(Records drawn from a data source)
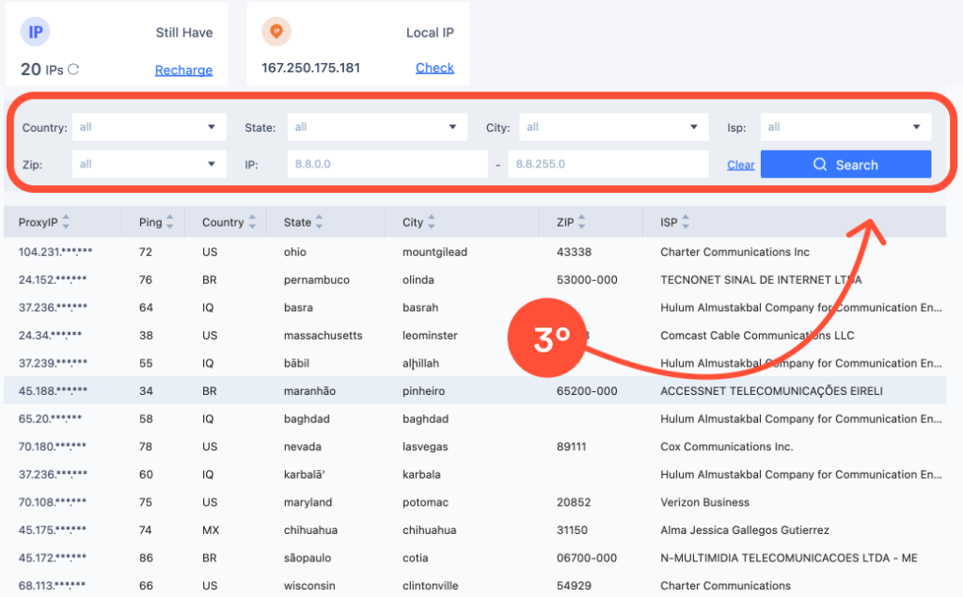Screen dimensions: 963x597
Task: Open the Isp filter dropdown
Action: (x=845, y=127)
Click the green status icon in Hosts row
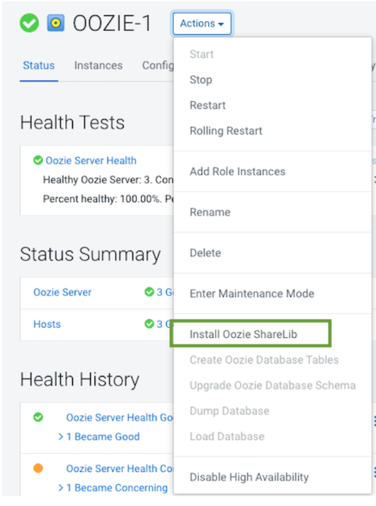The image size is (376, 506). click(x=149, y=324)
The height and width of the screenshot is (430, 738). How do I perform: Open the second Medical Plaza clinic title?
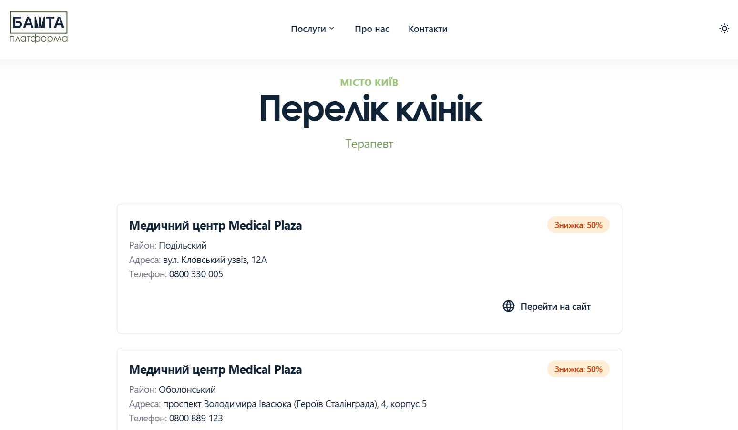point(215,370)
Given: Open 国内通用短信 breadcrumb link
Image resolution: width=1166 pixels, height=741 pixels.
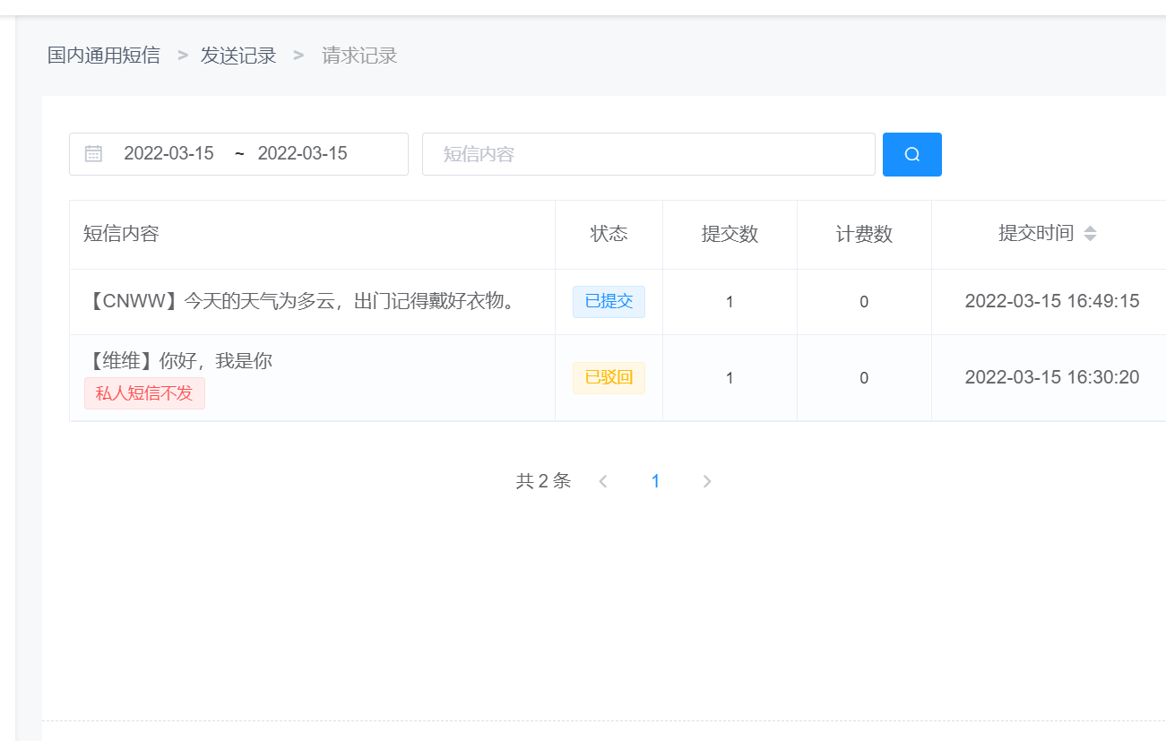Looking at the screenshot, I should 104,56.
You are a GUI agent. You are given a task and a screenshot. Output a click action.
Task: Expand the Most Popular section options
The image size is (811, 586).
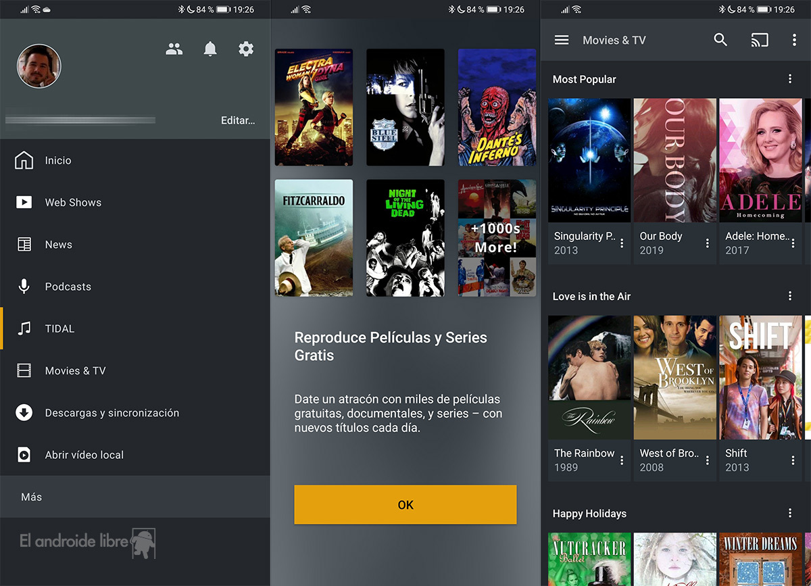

◆ **The request**
Reproduce every line of the material above verbatim, omitting the pictures.

◆ **Task result**
Screen dimensions: 963x597
Task: Open the Isp filter dropdown
Action: (x=845, y=127)
Click the green status icon in Hosts row
The image size is (376, 506). click(x=149, y=324)
The height and width of the screenshot is (430, 738). How do I perform: Open the second Medical Plaza clinic title?
point(215,370)
Given: Open 国内通用短信 breadcrumb link
Image resolution: width=1166 pixels, height=741 pixels.
Looking at the screenshot, I should 104,56.
You are a GUI agent. You are given a task and a screenshot. Output a click action.
Task: Expand the Most Popular section options
The image size is (811, 586).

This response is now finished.